Já falei que há trinta e cinco anos eu vivo nesta nossa Santa cidade, que de Santa não tem nada, como filho adotivo. Esta é minha casa. Pelo Rio Grande e pelo Brasil é assim que me chamam: “O PYLLA de Santa Maria, da Banda Fuga, da música saudade que marcou a vida de milhares de pessoas que vivem e que viveram por essas plagas”. Aqui fiz umas festanças, chorei, amei, briguei, protestei e me formei na vida. Portanto, eu sempre me orgulhei de ser deste laboratório de todos nós. Aqui canto, discuto cultura, afino e desafino, e de certa forma acho que até evoluí e amadureci, entre os acadêmicos que por aqui se formam e depois pegam a estrada da vida, e de outros tantos que encontro pelas esquinas desta aldeia diariamente. Não é exagero dizer que esta cidade já é uma metrópole cosmopolita? Talvez não.

Confesso que esses últimos dias tudo tem sido triste e doloroso. Ai, que dor! Não só por aqui, mas em todo meu Brasil amado. Ah, quantos amigos que ontem estavam aqui e bradavam em voz alta e hoje estão se enfraquecendo diante dos fatos atuais! Fazíamos planos para o futuro, que agora sinto interrompidos, são vários “cyclus” que já se passaram em nossa vida terrena. Estamos esperando uma mudança, mas essa não acontece, pelo contrário, retrocedemos vários passos diante de tantos prenúncios e expectativas e até medos que nos causavam o possível final de uma era, que se não me engano teriam até profeticamente anunciado para alguns anos atrás, em 2012 – tema que cheguei tratar anteriormente até em algumas músicas.

Só nunca imaginávamos que uma catástrofe real poderia acontecer. Meu deus, estou estarrecido com o que já cantei, e\ou escrevi nas minhas músicas e coincide de alguma forma com toda situação atual de crise e drama pela qual atravessa o país. É de arrepiar. “Ei tu que vive a vida, tá na hora de acordar!” “Aprendemos a falsa história que a ditadura impôs pra nós?”, “Tantas falsas imagens”, “Políticos, políticos, parem de falar e nos ouçam, por favor!”, “Meus olhos tristes já não fazem mais ninguém chorar”, Juro, “Eu queria te levar pra um lugar onde o vento me ajudasse a lhe dizer”,”onde nossos sonhos fossem nossos planos”, estamos cercados de “Raposas que mordem a própria cauda!”, “Vermes assassinos sutis”. Muita gente lembra dessas letras.Talvez por isso estou pagando além da dor.

## [Entradas fornecidas]

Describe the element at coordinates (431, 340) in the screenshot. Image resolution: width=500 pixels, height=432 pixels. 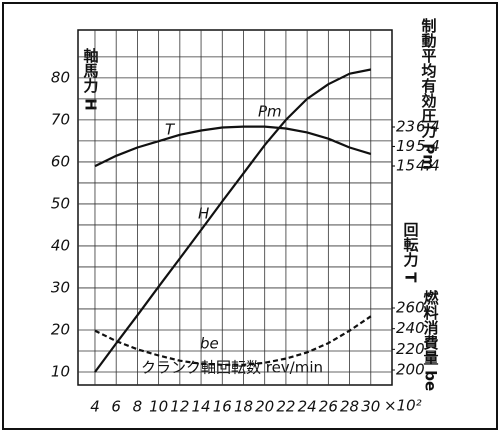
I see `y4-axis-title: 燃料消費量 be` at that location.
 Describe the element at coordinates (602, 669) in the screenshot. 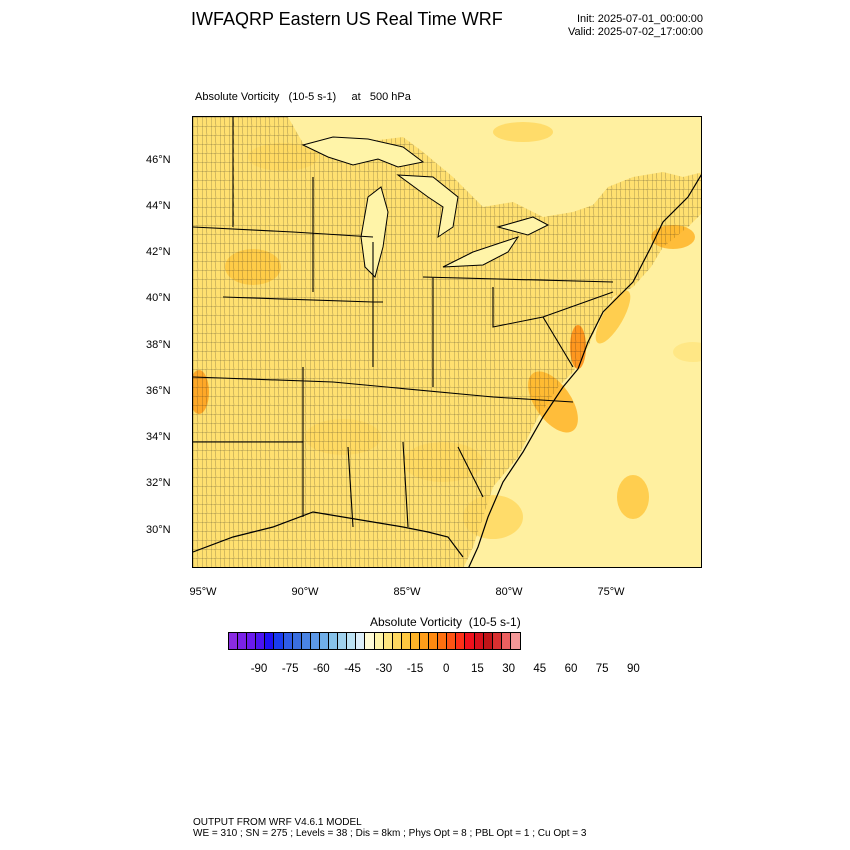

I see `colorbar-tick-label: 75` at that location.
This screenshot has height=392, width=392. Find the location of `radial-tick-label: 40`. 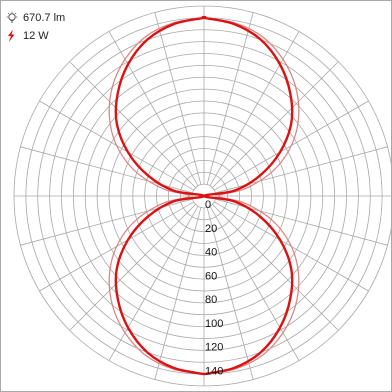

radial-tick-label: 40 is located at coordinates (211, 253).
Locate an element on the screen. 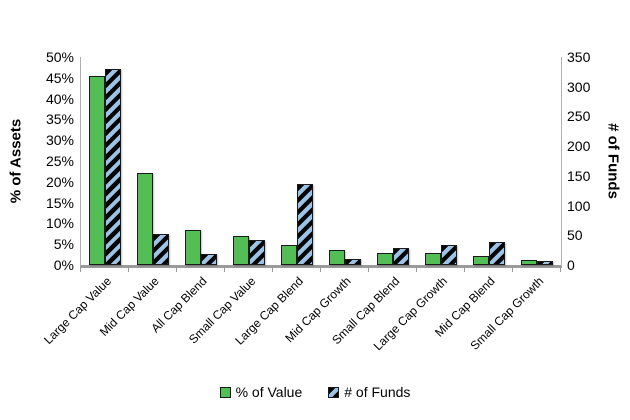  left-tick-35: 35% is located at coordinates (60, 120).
---
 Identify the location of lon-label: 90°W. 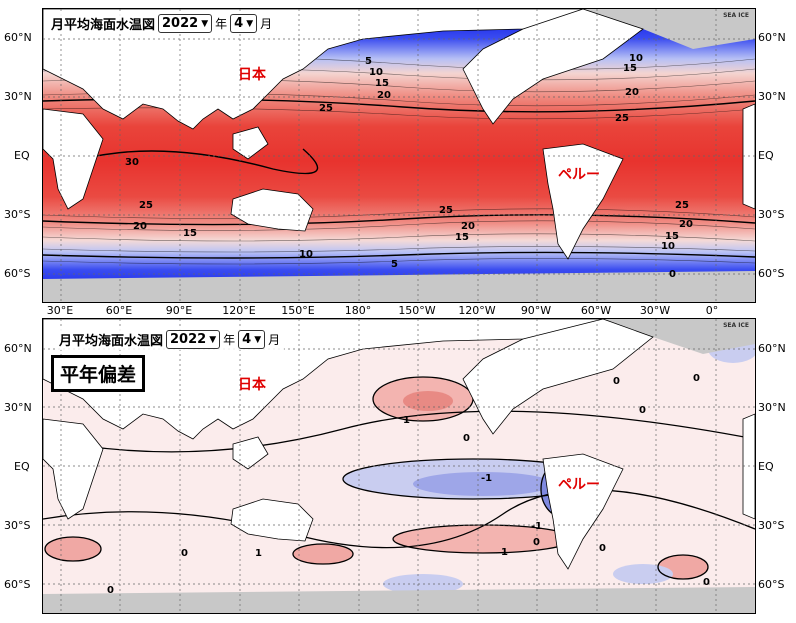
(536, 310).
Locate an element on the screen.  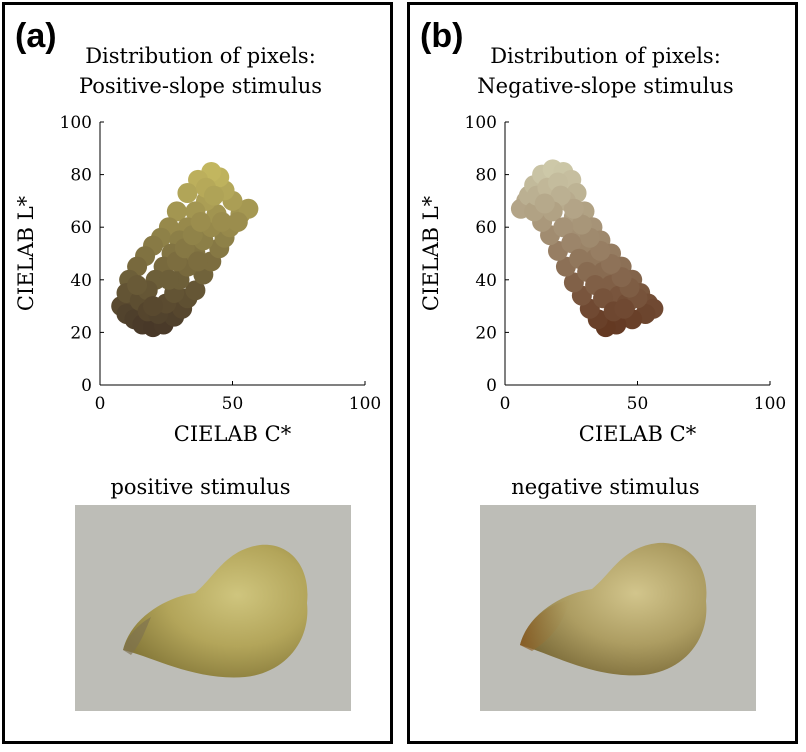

## [Atividade]
Você pode retomar o texto sobre a vida em Santa Maria e a crise no Brasil e continuá-lo a partir da última frase?

## [Resultado do exercício]
Não bastasse a anarquia política que estamos presenciando, dias atrás tive que me dirigir ao Norte do estado, mais precisamente Passo fundo. Vivi momentos tensos, quando parava o carro em algum lugar, via de longe as pessoas apontarem a placa e os mais atrevidos indagando: “poxa! Além da tua cidade ter nos proporcionado aquele filme de terror com a morte de 242 jovens há alguns anos atrás, agora não vão fazer nada pra defender um pai que está sendo acusado de denegrir a imagem da justiça, que ao invés disso deveria se concentrar em tratar do caso em que ele foi vítima?”, “que Justiça é essa?”.

Os que me conhecem foram mortais na pergunta e afirmação: “mas como isso, Pylla, tu, com trinta e cinco anos de experiência na noite nunca viu que tinha algo errado naquela boate?” “onde estão as autoridades administrativas?” “Onde está todo mundo? Será que ninguém manda lá, como esta acontecendo com o país? Prendam o cara da banda que botou fogo, os donos da casa, as autoridades, prendam todos ou vocês vão assinar em baixo disso…” Me chocou as pessoas falando de forma tão indignada como se considerassem todos nós que residimos na cidade culpados de tudo.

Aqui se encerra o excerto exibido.